*Recorded data:*
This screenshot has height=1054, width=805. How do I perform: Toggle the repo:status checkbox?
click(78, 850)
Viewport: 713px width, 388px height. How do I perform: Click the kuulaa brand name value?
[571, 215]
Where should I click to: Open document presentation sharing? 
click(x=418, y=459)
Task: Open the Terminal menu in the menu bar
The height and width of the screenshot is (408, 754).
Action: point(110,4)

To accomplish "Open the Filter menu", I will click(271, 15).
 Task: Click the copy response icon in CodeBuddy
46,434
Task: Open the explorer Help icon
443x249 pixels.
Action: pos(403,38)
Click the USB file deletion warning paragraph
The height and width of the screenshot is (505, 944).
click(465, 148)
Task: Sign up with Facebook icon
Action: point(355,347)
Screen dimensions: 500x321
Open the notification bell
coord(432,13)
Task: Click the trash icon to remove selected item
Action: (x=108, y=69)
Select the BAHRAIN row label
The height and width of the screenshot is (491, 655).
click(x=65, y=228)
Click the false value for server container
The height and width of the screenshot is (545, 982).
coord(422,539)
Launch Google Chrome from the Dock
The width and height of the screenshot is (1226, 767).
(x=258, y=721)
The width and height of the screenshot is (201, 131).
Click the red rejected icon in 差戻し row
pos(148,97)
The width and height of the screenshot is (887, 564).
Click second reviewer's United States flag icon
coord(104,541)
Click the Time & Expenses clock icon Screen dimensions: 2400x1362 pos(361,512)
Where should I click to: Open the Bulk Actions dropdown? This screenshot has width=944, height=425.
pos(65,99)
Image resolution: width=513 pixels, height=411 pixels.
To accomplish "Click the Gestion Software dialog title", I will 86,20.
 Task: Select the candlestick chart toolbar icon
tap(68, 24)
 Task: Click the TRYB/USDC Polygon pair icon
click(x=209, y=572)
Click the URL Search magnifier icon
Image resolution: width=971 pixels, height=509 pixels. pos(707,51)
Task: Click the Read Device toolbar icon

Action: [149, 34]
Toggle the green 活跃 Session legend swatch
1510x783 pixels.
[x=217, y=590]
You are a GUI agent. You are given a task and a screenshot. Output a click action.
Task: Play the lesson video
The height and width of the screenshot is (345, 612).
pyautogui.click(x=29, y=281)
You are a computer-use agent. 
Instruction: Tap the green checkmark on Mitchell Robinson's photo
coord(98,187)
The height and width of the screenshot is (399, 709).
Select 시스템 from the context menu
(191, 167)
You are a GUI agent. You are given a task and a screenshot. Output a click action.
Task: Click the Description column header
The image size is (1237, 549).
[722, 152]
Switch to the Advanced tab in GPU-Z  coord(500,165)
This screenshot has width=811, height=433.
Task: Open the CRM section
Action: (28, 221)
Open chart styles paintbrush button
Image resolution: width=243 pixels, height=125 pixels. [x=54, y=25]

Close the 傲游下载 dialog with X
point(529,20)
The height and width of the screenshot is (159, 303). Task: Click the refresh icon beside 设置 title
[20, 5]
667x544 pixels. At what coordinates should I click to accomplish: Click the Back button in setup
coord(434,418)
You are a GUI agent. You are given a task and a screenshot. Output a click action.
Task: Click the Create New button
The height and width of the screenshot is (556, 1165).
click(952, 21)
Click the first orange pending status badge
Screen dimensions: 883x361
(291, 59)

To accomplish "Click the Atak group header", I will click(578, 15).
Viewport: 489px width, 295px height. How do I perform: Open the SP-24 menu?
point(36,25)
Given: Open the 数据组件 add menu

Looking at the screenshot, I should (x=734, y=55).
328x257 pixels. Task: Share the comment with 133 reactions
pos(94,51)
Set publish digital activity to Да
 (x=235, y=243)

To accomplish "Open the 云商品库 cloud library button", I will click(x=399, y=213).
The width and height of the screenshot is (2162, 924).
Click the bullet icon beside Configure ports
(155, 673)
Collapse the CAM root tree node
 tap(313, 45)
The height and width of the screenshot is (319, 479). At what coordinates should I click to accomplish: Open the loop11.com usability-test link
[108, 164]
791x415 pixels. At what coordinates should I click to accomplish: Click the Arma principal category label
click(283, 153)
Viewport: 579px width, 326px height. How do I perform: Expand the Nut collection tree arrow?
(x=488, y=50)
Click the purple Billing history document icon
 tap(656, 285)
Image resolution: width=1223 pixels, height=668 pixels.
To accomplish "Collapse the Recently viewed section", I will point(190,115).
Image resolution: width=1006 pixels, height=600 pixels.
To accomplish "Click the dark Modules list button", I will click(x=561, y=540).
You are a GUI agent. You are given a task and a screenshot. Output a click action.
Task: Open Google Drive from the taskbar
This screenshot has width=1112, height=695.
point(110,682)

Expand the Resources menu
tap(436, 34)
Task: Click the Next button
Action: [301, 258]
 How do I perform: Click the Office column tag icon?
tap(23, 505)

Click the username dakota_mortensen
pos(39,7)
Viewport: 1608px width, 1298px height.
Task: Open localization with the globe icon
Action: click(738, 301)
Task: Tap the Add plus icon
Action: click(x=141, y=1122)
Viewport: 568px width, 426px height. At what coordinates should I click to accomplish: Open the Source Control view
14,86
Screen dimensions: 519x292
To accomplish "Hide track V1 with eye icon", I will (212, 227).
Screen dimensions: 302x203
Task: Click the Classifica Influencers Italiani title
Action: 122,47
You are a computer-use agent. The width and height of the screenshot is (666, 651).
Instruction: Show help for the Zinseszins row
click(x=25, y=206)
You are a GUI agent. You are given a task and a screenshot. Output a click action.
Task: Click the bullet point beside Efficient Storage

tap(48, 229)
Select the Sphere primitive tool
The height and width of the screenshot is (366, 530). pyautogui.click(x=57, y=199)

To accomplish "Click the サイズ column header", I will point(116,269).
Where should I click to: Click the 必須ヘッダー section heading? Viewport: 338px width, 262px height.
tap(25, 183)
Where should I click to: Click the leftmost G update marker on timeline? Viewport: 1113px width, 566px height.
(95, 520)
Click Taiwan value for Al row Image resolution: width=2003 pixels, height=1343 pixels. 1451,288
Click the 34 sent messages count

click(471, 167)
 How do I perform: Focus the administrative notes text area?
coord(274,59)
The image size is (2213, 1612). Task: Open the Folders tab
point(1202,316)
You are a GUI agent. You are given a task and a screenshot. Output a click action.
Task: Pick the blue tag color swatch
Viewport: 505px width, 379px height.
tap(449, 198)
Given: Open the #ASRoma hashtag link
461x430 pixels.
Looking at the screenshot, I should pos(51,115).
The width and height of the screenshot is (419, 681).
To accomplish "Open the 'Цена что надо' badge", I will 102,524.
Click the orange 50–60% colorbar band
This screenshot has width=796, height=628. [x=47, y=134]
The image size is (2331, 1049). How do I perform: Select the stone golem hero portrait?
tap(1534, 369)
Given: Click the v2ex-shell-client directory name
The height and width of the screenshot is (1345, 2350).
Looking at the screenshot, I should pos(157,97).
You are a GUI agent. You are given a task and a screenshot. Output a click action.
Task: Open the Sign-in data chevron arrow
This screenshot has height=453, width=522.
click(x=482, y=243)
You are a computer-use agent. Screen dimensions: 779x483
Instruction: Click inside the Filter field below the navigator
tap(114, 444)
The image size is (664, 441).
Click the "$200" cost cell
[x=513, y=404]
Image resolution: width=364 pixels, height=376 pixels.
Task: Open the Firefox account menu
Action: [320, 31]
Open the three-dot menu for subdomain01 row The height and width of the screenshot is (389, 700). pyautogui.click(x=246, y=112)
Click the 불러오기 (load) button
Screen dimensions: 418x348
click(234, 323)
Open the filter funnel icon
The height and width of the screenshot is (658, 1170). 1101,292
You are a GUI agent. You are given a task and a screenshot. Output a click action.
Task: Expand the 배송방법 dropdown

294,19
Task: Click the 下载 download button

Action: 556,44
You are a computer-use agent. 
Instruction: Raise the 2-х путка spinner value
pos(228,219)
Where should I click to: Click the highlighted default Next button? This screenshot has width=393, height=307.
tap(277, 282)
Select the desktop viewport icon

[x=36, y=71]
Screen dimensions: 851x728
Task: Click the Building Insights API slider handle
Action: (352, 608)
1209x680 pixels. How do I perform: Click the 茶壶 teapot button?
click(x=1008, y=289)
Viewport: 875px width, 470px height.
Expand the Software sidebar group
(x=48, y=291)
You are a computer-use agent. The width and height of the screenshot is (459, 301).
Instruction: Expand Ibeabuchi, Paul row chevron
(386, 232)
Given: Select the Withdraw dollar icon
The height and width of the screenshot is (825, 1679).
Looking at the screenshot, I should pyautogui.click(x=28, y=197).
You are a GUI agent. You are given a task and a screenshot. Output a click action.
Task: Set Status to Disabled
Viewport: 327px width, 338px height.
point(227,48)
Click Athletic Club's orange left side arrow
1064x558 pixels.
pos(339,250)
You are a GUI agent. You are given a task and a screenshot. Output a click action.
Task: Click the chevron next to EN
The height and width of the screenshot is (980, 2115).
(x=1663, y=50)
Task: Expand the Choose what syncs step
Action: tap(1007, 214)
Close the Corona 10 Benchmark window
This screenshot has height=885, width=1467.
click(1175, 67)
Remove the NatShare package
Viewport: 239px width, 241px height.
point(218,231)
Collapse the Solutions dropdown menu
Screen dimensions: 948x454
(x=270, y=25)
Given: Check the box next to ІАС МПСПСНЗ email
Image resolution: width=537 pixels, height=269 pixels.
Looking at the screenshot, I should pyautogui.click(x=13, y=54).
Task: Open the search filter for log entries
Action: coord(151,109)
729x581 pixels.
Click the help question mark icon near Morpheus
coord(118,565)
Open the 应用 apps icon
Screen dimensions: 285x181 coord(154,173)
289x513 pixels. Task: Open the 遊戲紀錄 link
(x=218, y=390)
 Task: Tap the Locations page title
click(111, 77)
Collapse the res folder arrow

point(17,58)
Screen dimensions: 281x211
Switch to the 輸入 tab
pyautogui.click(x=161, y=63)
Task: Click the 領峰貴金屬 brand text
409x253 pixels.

*Given instruction:* Please copy the material word for word, from the line containing "Open the 应用 apps icon" through the last line.

*Problem solution:*
Open the 应用 apps icon
Screen dimensions: 285x181 coord(154,173)
289x513 pixels. Task: Open the 遊戲紀錄 link
(x=218, y=390)
 Task: Tap the Locations page title
click(111, 77)
Collapse the res folder arrow

point(17,58)
Screen dimensions: 281x211
Switch to the 輸入 tab
pyautogui.click(x=161, y=63)
Task: Click the 領峰貴金屬 brand text
409x253 pixels.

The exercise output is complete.